Wednesday, November 02, 2011

New Firearm

Well not exactly "new" new, but new to me.

And no, it's not a Taurus Judge. It's more practical than that.

It's a Model 1884 Trapdoor Springfield rifle, in caliber .45-70 Government.A later version of the US Arrmy's Model 1873 Springfield, which saw much use in the indian wars out west (notably in the hands of Custer's ill-fated 7th Calvary, among others), these rifles stayed in service long enough to see use in the Spanish American War, being hauled into Cuba by some of the deployed National Guard troops who were sent. The Spanish, armed with new German Mauser rifles firing cartridges that used the then-new smokeless propellant, were less than impressed.
As you can see by the markings below, this rifle was made at the real government-run Springfield Armory in Massachusetts.Above you can see the rifle's single-shot lock-work, including it's exposed hammer, which had to be brought back to half-cock before the breech-block, or "trapdoor" could be opened to insert a cartridge. Below, you can see it open, awaiting a new cartridge. This one has a great-looking bore (with one possible pit that the seller wasn't exactly forthcoming about) and should be a great shooter. We'll see in the coming days.
Being a leftie, I could be happier with hammer placement on the other side of the action, but I guess it's just a cross that we have to bear to keep us humble.
A hallmark of the 1884 model is the Buffington sight, designed by Lieutenant Colonel R. A. Buffington of the U.S. Army Ordnance Department. This improved rear sight allowed skilled marksmen to really make some serious long-range shots despite the rifle's rainbow trajectory at long ranges.
Barely visible here is the acceptance cartouche, dated 1887.
The lock, dated 1884, also first began actually appearing on these rifles in 1887.
Stamp of approval. This one was accepted by and issued to US troops. Where it served or for how long is anyone's guess though.
And here's it's cartridge (left), next to the contemporary 5.56mm NATO round on the right. It's a .45 caliber bullet weighing 405 grains, seated atop 70 grains of black powder.And remember--this rifle only holds one, not thirty.

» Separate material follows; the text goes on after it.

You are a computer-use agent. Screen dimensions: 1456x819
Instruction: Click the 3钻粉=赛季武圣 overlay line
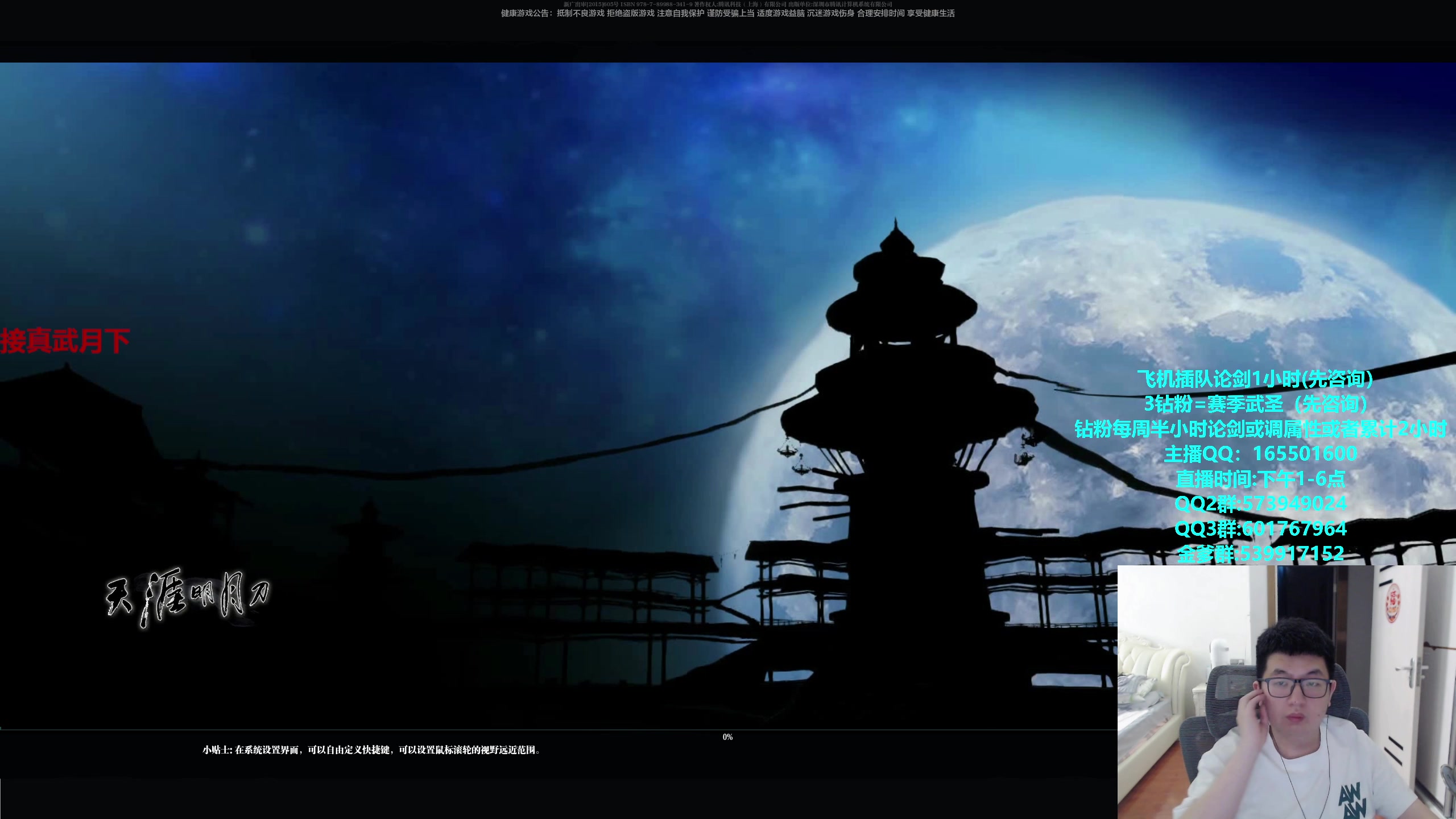(x=1256, y=404)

Still, I'll take it over a Taurus Judge anyday. Just sayin'.

Now to get it out to the range...


  1. Have fun with that good looking long gun! I have to say I too would take it over a Judge any day. So, when can I shoot it? I'll trade!

    Thinking about traveling to the CMP Store down south. First of next year, interested?

  2. Very nice. It's in much better shape that the 1873 that I inherited. Did you get the bayonet with it too?

  3. @Keads, Yes. Road trip seems in order.

    @Shepherd, no bayonet.

  4. Very nice indeed, and I'm quietly envious.

    Now you can go practice drill with the Trapdoor like they do at Ft. Mackinaw (remember that?).

  5. @Brigid: I have some new factory ammo here just waiting for you to show up and shoot it.

    @Aaron: I do remember. Great trip, that was. Great trip. even if the dogs did eat all the smoked fish.

  6. You have the best firearms collection. I have got to start actually contributing to my gun fund.

  7. First a Martini-Henry and now a Trapdoor Springfield. It seems you are opening up a new wing in the gun room! Can't wait to see what's next!

  8. Very nice find, cool beans.

  9. Nice! That's gonna be fun to shoot!

  10. Very nice contours, great ingenuity and resourcefulness on Erskine Allin's part. And the history of of bridging the front loader era to the cartridge era. Wood and steel, meticulously formed by craftsmen's hands. All great stuff.

    You gonna work up BP, Pyrodex or Trail Boss loads?

    I look forward to the range report!

  11. @ The Donald: Right now I've got a factory load to test-fire it, but I will be working up a proper black powder load just to get the right effect when firing.

  12. Just remember not to take that rifle for a visit to Little Big Horn.